Por: Gustavo Novaro García
En enero de este año las probabilidades de reelección del presidente Donald Trump se veían muy altas. Estaba en control de su partido, sin oponentes internos que le disputaran la candidatura, en tanto que en el partido demócrata había múltiples aspirantes, con predominancia de los de extrema izquierda; la economía marchaba muy bien; y era el primer mandatario de su país desde tiempos inmemoriales en no invadir otro país o comenzar una guerra.
Ahora, a menos de un mes de las votaciones -aunque millones ya han sufragado por correo-, se ve muy difícil que consiga su propósito de continuar otros cuatro años despachando en la Casa Blanca.
Y su suerte, como la de buena parte del mundo, la podemos atribuir a una enfermedad.
El Covid-19 que brotó en noviembre de 2019 en China, se fue expandiendo rápidamente por el orbe. Para los Estados Unidos, abierto por dos frentes, el europeo y el asiático, era imposible impedir que el virus llegara a su suelo.
La enfermedad resultó una catástrofe, para marzo la economía estadounidense estaba en un alto casi total. Millones de sus ciudadanos comenzaron a quedar en el desempleo y a solicitar apoyo económico, que su gobierno, reaccionando rápido ante la emergencia, aprobó.
Centenares de miles, luego millones, se contagiaron y los cadáveres comenzaron a acumularse. Hasta ahora los muertos son más 210 mil. Por una estrategia política y de seguridad, Trump, a quien sus servicios de espionaje y de control de enfermedades le dieron a conocer los riesgos del Covid, decidió minimizar el asunto en sus apariciones públicas, con la idea de no provocar pánico, como le reveló en una entrevista, ahora recogida en el libro Fear, al veterano periodista Bob Woodward.
La efectiva división de autoridades en el vecino del norte entre los niveles estatal, federal y municipal, no condujo a un frente unificado. Algunas ciudades volvían obligatorio usar cubrebocas, prohibían las reuniones multitudinarias y establecían toques de queda. En otros condados se promovía el no usar máscaras faciales y el seguir con las actividades normales.
El parón económico y el stress, estallaron con la muerte a manos de la policía en mayo, de George Floyd de raza negra. Comenzaron disturbios en numerosas ciudades. Las principales avenidas del país fueron testigos de saqueos y destrucción, promovidos por grupos radicales como los antifa. En un momento dado, Trump tuvo que meterse al bunker de la residencia presidencial por la recomendación del servicio secreto.

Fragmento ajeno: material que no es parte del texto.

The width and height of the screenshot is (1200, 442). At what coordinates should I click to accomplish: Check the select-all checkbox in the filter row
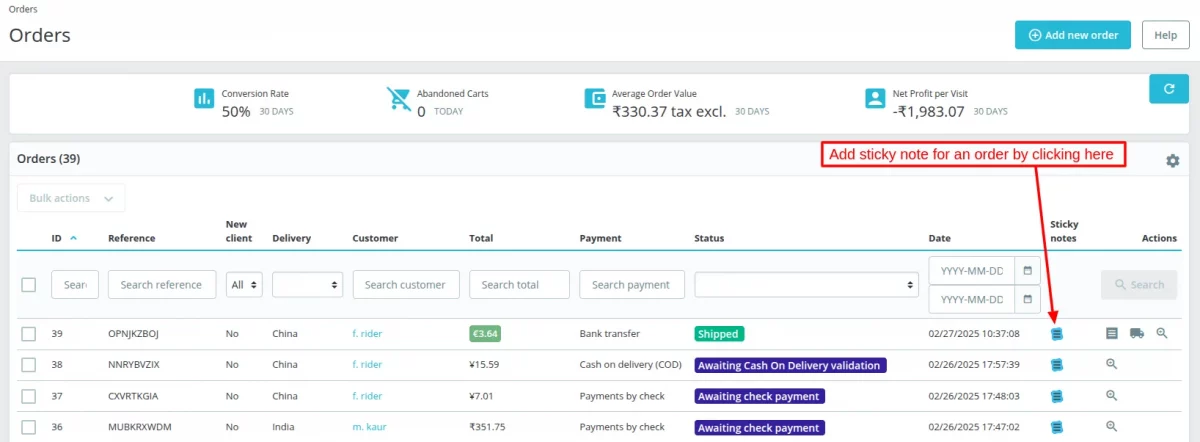29,285
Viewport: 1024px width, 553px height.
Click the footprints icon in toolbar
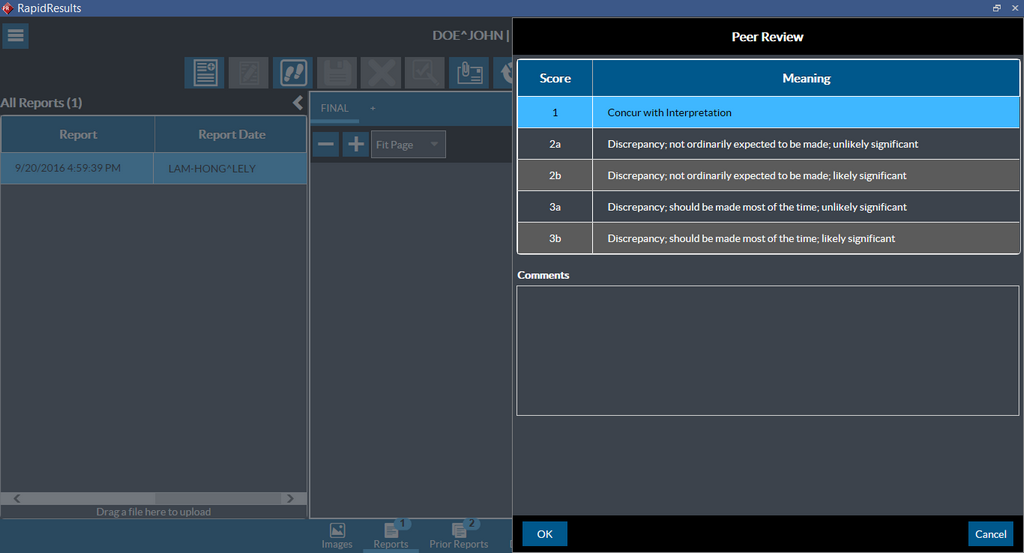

La calma nunca volvió por completo, continuaron los decesos a manos policiacas, y eso llevó a fuertes disturbios alimentados por extremistas en Seattle y Chicago, por ejemplo.
Aunque la recuperación económica comenzó poco a poco, Estados Unidos difícilmente llegará a estar en el punto en el que se encontraba en diciembre del año anterior.
Los demócratas se unificaron tras el ex vicepresidente Joe Biden, en aras del pragmatismo para volver al poder. Y así, privaron a Trump de enfrentar a un oponente más inclinado a la izquierda.
En el primer debate entre Trump y Biden, se pensaba que el mandatario, que aprovechó muy bien sus habilidades mediáticas en la campaña de 2016, aplastaría a un Biden a quien se le conoce como disperso y locuaz, no fue así. Trump desaprovechó una gran oportunidad de enderezar sus oportunidades.
La puntilla a sus aspiraciones pareció darla el anuncio dado a conocer en la madrugada del viernes 2 de octubre, de que el presidente y su esposa habían contraído Covid.
Trump mostró rápidas señales de recuperación y retomó su agenda pública. Sin embargo, se negó a sostener un segundo debate presidencial, que por prudencia se propuso virtual.
Quedan muchas incógnitas con respecto a lo que sucederá el martes 3 de noviembre, día de la votación, al ser el sistema electoral estadounidense uno indirecto, en el que no cuenta la votación popular mayoritaria, y sí, en cambio, los electores que se les dan a los estados de acuerdo con su población.
Hasta ahora, Biden lleva la mano ganadora, pero no todo está decidido.